(Okuma Metni):

((

Hakikat Damlaları-23

Allah’ım! Bana vereceğin nimetler beni yoldan çıkaracak ya da çizgimi değiştirtecekse ben onları istemiyorum. Ne olur, beni altından kalkamayacağım imtihanlara tabî tutma!.

* * *

Allah’ım! Hayrât ve hasenâta Senin ihtiyacın yok; ama ilâhî lütfuna benim ihtiyacım çok!

* * *

Kâmil imana ulaşmak, Allah’a hep yakın durma ve her zaman O’na yakın olma yollarını araştırmaktan geçer.

* * *

Mü’minler kendilerine değil Allah’a güvenirler; “özgüven” dedikleri şey en hafif ifadesiyle bir aldanmışlıktır.

* * *

Hiç katkıda bulunmadığı bir işten dolayı methedilmekten hoşlanmak –Kur’an’ın açık ifadesiyle– büyük bir nifak alametidir.

))

(Verilen Kayıtlar):
((

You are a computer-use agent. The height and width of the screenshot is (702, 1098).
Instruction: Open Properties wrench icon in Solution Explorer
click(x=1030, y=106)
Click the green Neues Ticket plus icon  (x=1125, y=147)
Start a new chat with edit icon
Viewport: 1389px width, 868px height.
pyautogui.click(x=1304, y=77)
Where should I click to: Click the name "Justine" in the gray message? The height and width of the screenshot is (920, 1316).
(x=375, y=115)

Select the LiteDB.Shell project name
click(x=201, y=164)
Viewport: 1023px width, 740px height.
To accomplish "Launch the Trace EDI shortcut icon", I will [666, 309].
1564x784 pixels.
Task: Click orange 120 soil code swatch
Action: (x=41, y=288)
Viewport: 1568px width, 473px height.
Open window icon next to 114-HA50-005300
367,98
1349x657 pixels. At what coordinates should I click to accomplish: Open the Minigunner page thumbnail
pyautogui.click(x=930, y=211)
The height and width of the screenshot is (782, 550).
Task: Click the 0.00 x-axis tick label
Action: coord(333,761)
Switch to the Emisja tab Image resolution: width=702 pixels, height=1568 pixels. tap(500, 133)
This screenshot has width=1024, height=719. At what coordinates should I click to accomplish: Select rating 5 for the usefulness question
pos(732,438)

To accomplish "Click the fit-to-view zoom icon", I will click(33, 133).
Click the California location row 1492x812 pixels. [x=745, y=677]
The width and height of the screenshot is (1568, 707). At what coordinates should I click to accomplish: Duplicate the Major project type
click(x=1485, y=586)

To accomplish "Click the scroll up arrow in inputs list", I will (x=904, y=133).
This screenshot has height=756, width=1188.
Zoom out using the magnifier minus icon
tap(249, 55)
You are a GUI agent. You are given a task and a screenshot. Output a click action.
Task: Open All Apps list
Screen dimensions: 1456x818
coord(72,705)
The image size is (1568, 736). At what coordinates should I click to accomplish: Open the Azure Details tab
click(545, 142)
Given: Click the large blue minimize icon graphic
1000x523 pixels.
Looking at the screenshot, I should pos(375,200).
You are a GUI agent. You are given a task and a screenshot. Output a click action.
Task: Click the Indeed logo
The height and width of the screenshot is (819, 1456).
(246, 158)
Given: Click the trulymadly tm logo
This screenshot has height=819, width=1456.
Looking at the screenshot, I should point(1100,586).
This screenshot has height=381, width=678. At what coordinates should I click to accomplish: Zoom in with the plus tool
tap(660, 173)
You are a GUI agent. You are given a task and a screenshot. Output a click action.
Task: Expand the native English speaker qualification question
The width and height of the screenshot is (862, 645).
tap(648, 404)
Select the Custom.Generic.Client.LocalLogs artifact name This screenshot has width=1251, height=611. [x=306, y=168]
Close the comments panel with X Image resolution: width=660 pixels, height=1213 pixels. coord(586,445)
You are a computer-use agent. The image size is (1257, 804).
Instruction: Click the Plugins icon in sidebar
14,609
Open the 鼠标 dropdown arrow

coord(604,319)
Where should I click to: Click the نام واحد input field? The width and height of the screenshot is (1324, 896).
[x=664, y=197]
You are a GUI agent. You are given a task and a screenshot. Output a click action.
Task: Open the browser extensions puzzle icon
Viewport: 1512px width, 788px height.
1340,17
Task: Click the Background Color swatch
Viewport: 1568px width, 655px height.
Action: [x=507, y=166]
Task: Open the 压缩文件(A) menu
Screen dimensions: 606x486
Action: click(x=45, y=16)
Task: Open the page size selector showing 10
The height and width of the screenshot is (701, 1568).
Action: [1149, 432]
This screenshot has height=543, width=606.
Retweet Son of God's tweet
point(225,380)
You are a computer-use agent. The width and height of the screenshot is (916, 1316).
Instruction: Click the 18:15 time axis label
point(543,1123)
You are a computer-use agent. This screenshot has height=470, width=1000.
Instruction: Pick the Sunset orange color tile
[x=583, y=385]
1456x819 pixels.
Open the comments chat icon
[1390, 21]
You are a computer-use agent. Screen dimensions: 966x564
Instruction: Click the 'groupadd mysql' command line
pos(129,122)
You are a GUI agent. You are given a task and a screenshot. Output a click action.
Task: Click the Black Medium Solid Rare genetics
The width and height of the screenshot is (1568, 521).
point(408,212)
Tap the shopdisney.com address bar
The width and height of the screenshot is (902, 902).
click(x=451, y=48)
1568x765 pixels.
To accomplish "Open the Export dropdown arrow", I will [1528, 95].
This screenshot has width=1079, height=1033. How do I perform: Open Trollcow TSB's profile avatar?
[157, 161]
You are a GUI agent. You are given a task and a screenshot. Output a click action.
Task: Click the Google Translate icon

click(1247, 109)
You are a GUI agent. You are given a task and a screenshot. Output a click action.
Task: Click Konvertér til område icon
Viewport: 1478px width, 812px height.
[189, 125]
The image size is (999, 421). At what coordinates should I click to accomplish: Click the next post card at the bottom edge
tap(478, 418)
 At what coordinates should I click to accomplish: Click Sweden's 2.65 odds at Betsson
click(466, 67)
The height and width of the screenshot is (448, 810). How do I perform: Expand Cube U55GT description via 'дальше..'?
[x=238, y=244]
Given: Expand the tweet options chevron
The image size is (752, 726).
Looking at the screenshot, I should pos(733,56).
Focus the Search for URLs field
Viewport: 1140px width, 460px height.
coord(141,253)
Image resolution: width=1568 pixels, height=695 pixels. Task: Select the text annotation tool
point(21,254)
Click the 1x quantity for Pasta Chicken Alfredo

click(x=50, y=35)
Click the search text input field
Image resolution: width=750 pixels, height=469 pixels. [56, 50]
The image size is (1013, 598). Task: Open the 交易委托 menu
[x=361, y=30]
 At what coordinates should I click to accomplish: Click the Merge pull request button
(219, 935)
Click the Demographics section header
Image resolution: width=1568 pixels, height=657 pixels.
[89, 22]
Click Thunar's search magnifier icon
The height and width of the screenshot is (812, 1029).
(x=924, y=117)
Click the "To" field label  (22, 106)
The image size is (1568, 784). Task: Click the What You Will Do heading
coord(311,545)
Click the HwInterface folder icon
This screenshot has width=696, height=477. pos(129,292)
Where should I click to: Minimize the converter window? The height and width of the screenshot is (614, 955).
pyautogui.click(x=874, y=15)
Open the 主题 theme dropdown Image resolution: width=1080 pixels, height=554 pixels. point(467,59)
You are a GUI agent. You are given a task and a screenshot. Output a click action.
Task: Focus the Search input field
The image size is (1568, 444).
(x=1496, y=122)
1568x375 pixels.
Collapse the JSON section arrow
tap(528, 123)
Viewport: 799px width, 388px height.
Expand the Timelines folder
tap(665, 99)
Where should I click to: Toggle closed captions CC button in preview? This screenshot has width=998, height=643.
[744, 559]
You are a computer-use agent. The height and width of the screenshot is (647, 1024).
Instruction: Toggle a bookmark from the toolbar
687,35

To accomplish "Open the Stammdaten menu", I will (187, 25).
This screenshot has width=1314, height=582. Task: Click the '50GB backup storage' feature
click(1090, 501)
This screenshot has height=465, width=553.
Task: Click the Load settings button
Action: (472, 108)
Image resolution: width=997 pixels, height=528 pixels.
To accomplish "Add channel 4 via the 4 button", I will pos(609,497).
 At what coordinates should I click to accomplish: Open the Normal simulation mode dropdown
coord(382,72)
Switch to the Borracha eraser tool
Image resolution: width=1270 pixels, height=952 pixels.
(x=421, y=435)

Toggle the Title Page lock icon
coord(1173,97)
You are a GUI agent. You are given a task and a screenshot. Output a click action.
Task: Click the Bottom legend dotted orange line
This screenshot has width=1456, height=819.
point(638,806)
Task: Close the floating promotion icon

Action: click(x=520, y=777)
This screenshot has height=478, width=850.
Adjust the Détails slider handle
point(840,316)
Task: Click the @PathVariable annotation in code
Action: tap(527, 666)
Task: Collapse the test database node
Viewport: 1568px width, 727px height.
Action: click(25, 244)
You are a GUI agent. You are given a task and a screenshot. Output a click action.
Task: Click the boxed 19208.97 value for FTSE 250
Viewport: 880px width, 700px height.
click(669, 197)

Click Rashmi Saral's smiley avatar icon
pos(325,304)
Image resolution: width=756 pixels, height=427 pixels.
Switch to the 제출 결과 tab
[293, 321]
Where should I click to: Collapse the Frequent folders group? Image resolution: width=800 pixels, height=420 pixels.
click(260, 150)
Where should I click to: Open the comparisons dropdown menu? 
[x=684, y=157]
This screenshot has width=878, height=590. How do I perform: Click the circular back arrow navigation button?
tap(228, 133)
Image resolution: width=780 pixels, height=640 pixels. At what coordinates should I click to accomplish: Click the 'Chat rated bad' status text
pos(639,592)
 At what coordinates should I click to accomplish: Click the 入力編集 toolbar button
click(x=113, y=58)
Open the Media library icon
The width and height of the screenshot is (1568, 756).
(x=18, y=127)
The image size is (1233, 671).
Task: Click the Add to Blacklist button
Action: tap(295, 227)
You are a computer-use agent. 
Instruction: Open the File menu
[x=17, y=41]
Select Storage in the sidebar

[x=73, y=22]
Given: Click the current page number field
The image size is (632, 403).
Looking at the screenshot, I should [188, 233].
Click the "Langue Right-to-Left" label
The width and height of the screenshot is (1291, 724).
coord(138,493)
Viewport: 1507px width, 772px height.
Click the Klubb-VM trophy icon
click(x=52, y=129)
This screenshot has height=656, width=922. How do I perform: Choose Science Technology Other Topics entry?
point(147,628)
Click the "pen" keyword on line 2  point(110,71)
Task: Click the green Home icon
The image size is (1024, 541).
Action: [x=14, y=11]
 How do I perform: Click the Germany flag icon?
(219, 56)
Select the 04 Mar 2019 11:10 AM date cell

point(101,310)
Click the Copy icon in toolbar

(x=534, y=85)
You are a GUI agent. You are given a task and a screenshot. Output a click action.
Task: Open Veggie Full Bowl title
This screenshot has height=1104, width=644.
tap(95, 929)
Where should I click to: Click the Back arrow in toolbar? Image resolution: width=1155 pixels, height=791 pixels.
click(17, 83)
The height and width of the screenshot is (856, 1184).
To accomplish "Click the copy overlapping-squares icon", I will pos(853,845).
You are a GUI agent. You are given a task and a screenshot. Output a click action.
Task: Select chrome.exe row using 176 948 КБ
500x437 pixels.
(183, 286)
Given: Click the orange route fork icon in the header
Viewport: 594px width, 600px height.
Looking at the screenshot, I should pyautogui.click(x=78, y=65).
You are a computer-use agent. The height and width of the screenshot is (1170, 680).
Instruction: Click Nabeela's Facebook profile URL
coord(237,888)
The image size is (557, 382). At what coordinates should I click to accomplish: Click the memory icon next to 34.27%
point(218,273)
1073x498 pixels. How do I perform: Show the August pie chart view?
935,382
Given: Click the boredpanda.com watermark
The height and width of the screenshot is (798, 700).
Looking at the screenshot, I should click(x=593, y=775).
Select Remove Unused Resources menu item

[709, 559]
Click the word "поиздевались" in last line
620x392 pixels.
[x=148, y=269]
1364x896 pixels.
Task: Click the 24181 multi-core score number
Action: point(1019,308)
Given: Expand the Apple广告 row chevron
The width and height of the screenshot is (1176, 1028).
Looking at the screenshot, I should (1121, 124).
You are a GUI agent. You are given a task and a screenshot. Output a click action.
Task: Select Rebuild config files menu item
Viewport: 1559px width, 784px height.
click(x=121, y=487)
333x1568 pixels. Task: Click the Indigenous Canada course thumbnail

))

(Yapılacaklar):
A. Okuma metninde şapkalı harf (â, î, û) içeren kelimeler hangileridir? Metindeki sırasıyla yazın.
B. Kayıtlarda "field" dizesini içeren kaç satır var? Yalnızca sayıyı yazın.

(Sonuçlar):
A. tabî, Hayrât, hasenâta, ilâhî, Kâmil

B. 6